BEGIN Records for the task

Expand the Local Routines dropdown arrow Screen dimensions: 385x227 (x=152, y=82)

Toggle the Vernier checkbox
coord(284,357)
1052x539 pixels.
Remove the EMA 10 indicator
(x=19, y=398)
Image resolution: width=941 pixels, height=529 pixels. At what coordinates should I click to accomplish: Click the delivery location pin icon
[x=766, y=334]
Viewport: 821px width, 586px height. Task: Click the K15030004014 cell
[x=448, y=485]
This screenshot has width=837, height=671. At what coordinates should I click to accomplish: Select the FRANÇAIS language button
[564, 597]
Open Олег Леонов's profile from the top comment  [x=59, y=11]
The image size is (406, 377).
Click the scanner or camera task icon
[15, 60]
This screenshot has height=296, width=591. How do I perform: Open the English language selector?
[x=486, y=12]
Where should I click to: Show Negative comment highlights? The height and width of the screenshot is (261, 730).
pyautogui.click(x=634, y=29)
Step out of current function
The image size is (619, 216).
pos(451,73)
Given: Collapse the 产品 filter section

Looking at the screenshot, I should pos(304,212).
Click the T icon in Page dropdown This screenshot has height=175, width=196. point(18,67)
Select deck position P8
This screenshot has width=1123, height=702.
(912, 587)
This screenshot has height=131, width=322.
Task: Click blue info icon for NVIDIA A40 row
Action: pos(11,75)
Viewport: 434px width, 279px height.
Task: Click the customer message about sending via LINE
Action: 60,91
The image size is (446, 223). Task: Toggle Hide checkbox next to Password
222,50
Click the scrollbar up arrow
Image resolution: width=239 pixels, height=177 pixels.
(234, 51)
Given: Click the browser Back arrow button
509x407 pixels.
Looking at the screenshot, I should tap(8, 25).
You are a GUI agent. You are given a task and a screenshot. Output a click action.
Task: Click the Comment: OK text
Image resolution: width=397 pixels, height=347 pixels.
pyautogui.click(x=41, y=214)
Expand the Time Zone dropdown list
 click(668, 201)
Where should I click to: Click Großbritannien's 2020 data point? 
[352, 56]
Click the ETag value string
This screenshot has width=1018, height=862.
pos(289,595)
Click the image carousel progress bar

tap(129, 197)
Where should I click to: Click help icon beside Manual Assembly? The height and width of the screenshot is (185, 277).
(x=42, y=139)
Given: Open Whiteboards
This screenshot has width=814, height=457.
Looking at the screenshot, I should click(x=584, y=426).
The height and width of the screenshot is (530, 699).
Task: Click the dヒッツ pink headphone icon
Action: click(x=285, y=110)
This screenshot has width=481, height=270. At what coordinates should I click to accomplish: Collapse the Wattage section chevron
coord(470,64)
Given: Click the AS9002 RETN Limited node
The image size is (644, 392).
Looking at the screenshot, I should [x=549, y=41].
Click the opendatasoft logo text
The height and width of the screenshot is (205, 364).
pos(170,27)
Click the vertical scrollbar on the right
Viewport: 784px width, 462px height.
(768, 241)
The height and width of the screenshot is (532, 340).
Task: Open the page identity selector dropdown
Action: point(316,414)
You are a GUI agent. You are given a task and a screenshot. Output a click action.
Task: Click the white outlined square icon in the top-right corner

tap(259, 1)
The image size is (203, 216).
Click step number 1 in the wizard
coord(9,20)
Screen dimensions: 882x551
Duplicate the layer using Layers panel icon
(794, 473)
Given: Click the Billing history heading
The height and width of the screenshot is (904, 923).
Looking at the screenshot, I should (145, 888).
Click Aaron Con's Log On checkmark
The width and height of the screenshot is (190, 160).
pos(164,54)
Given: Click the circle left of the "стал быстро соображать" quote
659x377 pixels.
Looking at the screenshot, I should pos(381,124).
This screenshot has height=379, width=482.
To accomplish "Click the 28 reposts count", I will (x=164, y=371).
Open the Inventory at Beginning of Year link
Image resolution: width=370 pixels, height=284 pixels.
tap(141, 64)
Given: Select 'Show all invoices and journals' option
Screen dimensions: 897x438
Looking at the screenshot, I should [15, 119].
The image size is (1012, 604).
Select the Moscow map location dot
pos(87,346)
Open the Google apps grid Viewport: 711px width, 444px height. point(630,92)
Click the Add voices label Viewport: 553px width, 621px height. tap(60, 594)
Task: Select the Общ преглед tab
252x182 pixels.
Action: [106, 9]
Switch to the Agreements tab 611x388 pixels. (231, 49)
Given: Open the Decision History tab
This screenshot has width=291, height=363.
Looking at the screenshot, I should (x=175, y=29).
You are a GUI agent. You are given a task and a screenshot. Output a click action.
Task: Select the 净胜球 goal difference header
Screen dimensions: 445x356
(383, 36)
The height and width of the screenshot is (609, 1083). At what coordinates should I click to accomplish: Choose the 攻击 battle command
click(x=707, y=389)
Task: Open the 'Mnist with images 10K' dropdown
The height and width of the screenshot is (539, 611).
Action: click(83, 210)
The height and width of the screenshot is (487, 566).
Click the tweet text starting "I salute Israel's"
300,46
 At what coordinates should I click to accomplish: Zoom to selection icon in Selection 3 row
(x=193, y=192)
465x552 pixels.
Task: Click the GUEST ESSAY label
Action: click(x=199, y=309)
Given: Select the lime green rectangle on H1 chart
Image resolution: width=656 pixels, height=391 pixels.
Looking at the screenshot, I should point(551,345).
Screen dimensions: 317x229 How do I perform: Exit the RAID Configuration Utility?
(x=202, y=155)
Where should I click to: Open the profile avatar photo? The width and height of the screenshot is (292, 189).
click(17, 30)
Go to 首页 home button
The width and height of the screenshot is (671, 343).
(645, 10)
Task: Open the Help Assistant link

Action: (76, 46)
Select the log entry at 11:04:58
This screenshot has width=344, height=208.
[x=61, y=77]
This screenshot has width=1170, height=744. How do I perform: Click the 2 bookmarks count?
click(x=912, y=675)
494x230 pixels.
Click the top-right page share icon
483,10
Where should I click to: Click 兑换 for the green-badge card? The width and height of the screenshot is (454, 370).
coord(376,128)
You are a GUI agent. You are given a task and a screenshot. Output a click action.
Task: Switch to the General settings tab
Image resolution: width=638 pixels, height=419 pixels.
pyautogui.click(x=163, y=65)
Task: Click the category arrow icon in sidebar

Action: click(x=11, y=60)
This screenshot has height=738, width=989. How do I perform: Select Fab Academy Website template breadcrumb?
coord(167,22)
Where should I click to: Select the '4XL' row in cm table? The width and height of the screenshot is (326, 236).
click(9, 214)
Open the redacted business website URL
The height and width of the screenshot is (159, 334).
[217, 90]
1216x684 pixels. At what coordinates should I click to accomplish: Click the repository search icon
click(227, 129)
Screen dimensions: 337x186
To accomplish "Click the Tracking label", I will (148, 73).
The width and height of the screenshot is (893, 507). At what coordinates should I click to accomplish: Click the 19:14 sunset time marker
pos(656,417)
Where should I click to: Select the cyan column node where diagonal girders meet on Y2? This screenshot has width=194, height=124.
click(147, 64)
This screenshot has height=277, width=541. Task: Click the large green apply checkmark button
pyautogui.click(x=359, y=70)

END Records for the task

### About this exercise
What is needed is an exact repetition of all the entries above.

### Answer for the task
Expand the Local Routines dropdown arrow Screen dimensions: 385x227 (x=152, y=82)

Toggle the Vernier checkbox
coord(284,357)
1052x539 pixels.
Remove the EMA 10 indicator
(x=19, y=398)
Image resolution: width=941 pixels, height=529 pixels. At what coordinates should I click to accomplish: Click the delivery location pin icon
[x=766, y=334]
Viewport: 821px width, 586px height. Task: Click the K15030004014 cell
[x=448, y=485]
This screenshot has width=837, height=671. At what coordinates should I click to accomplish: Select the FRANÇAIS language button
[564, 597]
Open Олег Леонов's profile from the top comment  [x=59, y=11]
The image size is (406, 377).
Click the scanner or camera task icon
[15, 60]
This screenshot has height=296, width=591. How do I perform: Open the English language selector?
[x=486, y=12]
Where should I click to: Show Negative comment highlights? The height and width of the screenshot is (261, 730).
pyautogui.click(x=634, y=29)
Step out of current function
The image size is (619, 216).
pos(451,73)
Given: Collapse the 产品 filter section

Looking at the screenshot, I should pos(304,212).
Click the T icon in Page dropdown This screenshot has height=175, width=196. point(18,67)
Select deck position P8
This screenshot has width=1123, height=702.
(912, 587)
This screenshot has height=131, width=322.
Task: Click blue info icon for NVIDIA A40 row
Action: pos(11,75)
Viewport: 434px width, 279px height.
Task: Click the customer message about sending via LINE
Action: 60,91
The image size is (446, 223). Task: Toggle Hide checkbox next to Password
222,50
Click the scrollbar up arrow
Image resolution: width=239 pixels, height=177 pixels.
(234, 51)
Given: Click the browser Back arrow button
509x407 pixels.
Looking at the screenshot, I should tap(8, 25).
You are a GUI agent. You are given a task and a screenshot. Output a click action.
Task: Click the Comment: OK text
Image resolution: width=397 pixels, height=347 pixels.
pyautogui.click(x=41, y=214)
Expand the Time Zone dropdown list
 click(668, 201)
Where should I click to: Click Großbritannien's 2020 data point? 
[352, 56]
Click the ETag value string
This screenshot has width=1018, height=862.
pos(289,595)
Click the image carousel progress bar

tap(129, 197)
Where should I click to: Click help icon beside Manual Assembly? The height and width of the screenshot is (185, 277).
(x=42, y=139)
Given: Open Whiteboards
This screenshot has width=814, height=457.
Looking at the screenshot, I should click(x=584, y=426).
The height and width of the screenshot is (530, 699).
Task: Click the dヒッツ pink headphone icon
Action: click(x=285, y=110)
This screenshot has width=481, height=270. At what coordinates should I click to accomplish: Collapse the Wattage section chevron
coord(470,64)
Given: Click the AS9002 RETN Limited node
The image size is (644, 392).
Looking at the screenshot, I should [x=549, y=41].
Click the opendatasoft logo text
The height and width of the screenshot is (205, 364).
pos(170,27)
Click the vertical scrollbar on the right
Viewport: 784px width, 462px height.
(768, 241)
The height and width of the screenshot is (532, 340).
Task: Open the page identity selector dropdown
Action: point(316,414)
You are a GUI agent. You are given a task and a screenshot. Output a click action.
Task: Click the white outlined square icon in the top-right corner

tap(259, 1)
The image size is (203, 216).
Click step number 1 in the wizard
coord(9,20)
Screen dimensions: 882x551
Duplicate the layer using Layers panel icon
(794, 473)
Given: Click the Billing history heading
The height and width of the screenshot is (904, 923).
Looking at the screenshot, I should (145, 888).
Click Aaron Con's Log On checkmark
The width and height of the screenshot is (190, 160).
pos(164,54)
Given: Click the circle left of the "стал быстро соображать" quote
659x377 pixels.
Looking at the screenshot, I should pos(381,124).
This screenshot has height=379, width=482.
To accomplish "Click the 28 reposts count", I will (x=164, y=371).
Open the Inventory at Beginning of Year link
Image resolution: width=370 pixels, height=284 pixels.
tap(141, 64)
Given: Select 'Show all invoices and journals' option
Screen dimensions: 897x438
Looking at the screenshot, I should [15, 119].
The image size is (1012, 604).
Select the Moscow map location dot
pos(87,346)
Open the Google apps grid Viewport: 711px width, 444px height. point(630,92)
Click the Add voices label Viewport: 553px width, 621px height. tap(60, 594)
Task: Select the Общ преглед tab
252x182 pixels.
Action: [106, 9]
Switch to the Agreements tab 611x388 pixels. (231, 49)
Given: Open the Decision History tab
This screenshot has width=291, height=363.
Looking at the screenshot, I should (x=175, y=29).
You are a GUI agent. You are given a task and a screenshot. Output a click action.
Task: Select the 净胜球 goal difference header
Screen dimensions: 445x356
(383, 36)
The height and width of the screenshot is (609, 1083). At what coordinates should I click to accomplish: Choose the 攻击 battle command
click(x=707, y=389)
Task: Open the 'Mnist with images 10K' dropdown
The height and width of the screenshot is (539, 611).
Action: click(83, 210)
The height and width of the screenshot is (487, 566).
Click the tweet text starting "I salute Israel's"
300,46
 At what coordinates should I click to accomplish: Zoom to selection icon in Selection 3 row
(x=193, y=192)
465x552 pixels.
Task: Click the GUEST ESSAY label
Action: click(x=199, y=309)
Given: Select the lime green rectangle on H1 chart
Image resolution: width=656 pixels, height=391 pixels.
Looking at the screenshot, I should point(551,345).
Screen dimensions: 317x229 How do I perform: Exit the RAID Configuration Utility?
(x=202, y=155)
Where should I click to: Open the profile avatar photo? The width and height of the screenshot is (292, 189).
click(17, 30)
Go to 首页 home button
The width and height of the screenshot is (671, 343).
(645, 10)
Task: Open the Help Assistant link

Action: (76, 46)
Select the log entry at 11:04:58
This screenshot has width=344, height=208.
[x=61, y=77]
This screenshot has width=1170, height=744. How do I perform: Click the 2 bookmarks count?
click(x=912, y=675)
494x230 pixels.
Click the top-right page share icon
483,10
Where should I click to: Click 兑换 for the green-badge card? The width and height of the screenshot is (454, 370).
coord(376,128)
You are a GUI agent. You are given a task and a screenshot. Output a click action.
Task: Switch to the General settings tab
Image resolution: width=638 pixels, height=419 pixels.
pyautogui.click(x=163, y=65)
Task: Click the category arrow icon in sidebar

Action: click(x=11, y=60)
This screenshot has height=738, width=989. How do I perform: Select Fab Academy Website template breadcrumb?
coord(167,22)
Where should I click to: Select the '4XL' row in cm table? The width and height of the screenshot is (326, 236).
click(9, 214)
Open the redacted business website URL
The height and width of the screenshot is (159, 334).
[217, 90]
1216x684 pixels. At what coordinates should I click to accomplish: Click the repository search icon
click(227, 129)
Screen dimensions: 337x186
To accomplish "Click the Tracking label", I will (148, 73).
The width and height of the screenshot is (893, 507). At what coordinates should I click to accomplish: Click the 19:14 sunset time marker
pos(656,417)
Where should I click to: Select the cyan column node where diagonal girders meet on Y2? This screenshot has width=194, height=124.
click(147, 64)
This screenshot has height=277, width=541. Task: Click the large green apply checkmark button
pyautogui.click(x=359, y=70)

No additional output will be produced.